For we celebrate two harvests on this day. We give thanks to God that He provides to us all that we need to provide for this body and life, we give thanks for the harvest of our crops. But we give thanks for another harvest, the harvest that is coming at the end of the age. In our opening hymn for tonight, we sang, “Even so, Lord, quickly come to Thy final harvest home; gather Thou Thy people in, free from sorrow, free from sin. There, forever purified, in Thy garner to abide: come with all Thine angels, come, raise the glorious harvest home.” Thanksgiving Day points us to the Last Day, the Day when Jesus will return in glory to gather in His harvest. Without a successful harvest, people starve. Without Christ’s harvest, all people die eternally. His harvest is His greatest gift, for it is the culmination and completion of all that He did for us through the cross and empty tomb.
The final harvest gathers in all those whom He has planted through His Word and the waters of Holy Baptism, all whom He has fed and nourished with His Body and Blood in the Lord’s Supper.
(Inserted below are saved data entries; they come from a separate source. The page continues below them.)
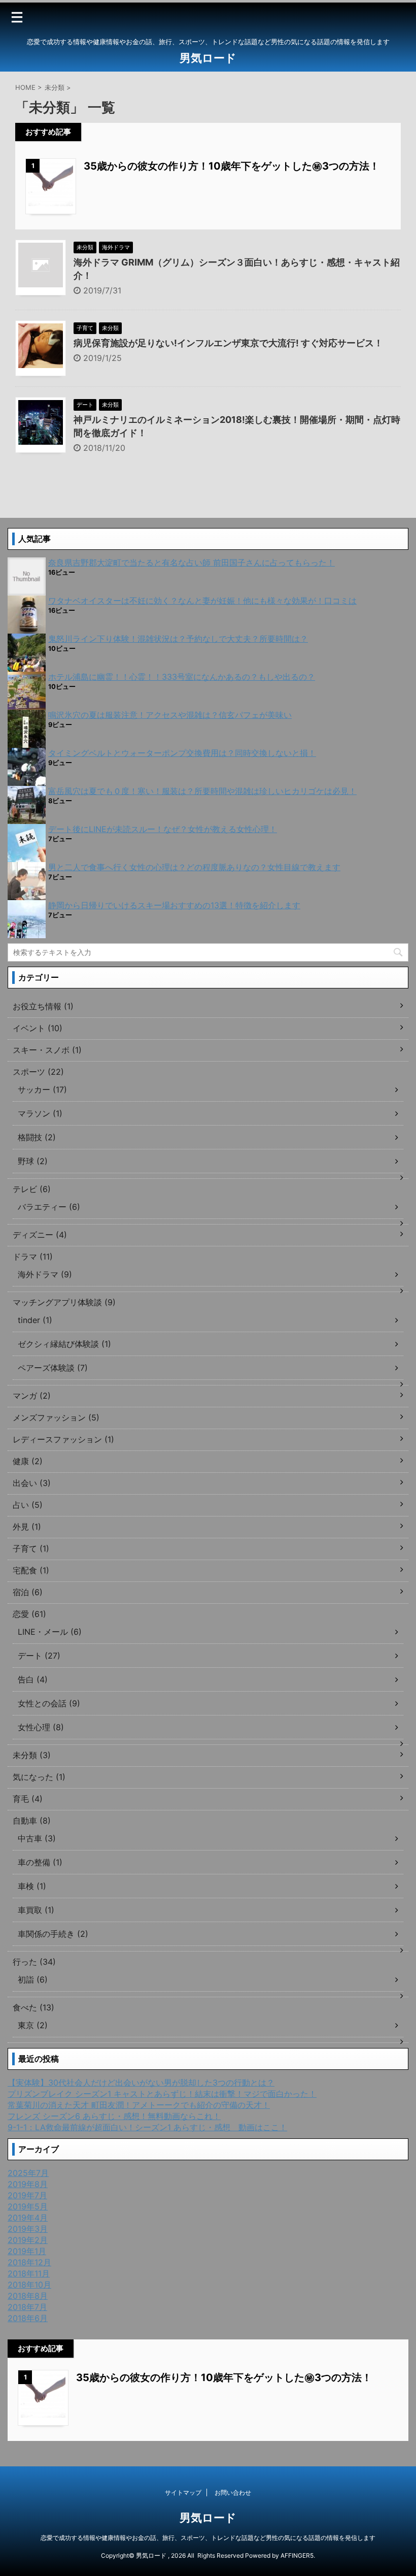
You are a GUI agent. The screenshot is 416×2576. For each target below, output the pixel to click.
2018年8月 (28, 2296)
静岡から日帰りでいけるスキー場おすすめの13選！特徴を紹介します (174, 905)
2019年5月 (28, 2206)
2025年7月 (28, 2173)
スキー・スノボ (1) (47, 1050)
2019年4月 (28, 2217)
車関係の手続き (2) (53, 1934)
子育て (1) (31, 1548)
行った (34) (34, 1962)
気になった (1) (39, 1777)
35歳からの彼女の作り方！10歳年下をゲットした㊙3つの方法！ (231, 166)
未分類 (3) (32, 1755)
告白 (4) (33, 1679)
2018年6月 (28, 2318)
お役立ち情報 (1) (43, 1006)
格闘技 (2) (37, 1137)
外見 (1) (27, 1527)
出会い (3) (32, 1483)
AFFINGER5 (297, 2555)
He will come to gather in you and me, to bring us to His great barns, there to dwell forever with Him and all the redeemed. On this Thanksgiving Eve, our prayers and thanksgivings rise up to the God who has provided for all of our needs of body and soul. We give thanks for the redemption He accomplished and look forward to the harvest that is to come, saying with all the Church, “Even so, Lord, quickly come to Thy final harvest home… Come with all Thine angels come, raise the glorious harvest home!” In the Name of our returning Lord, who is coming again to gather in His people on His glorious harvest Day, Amen.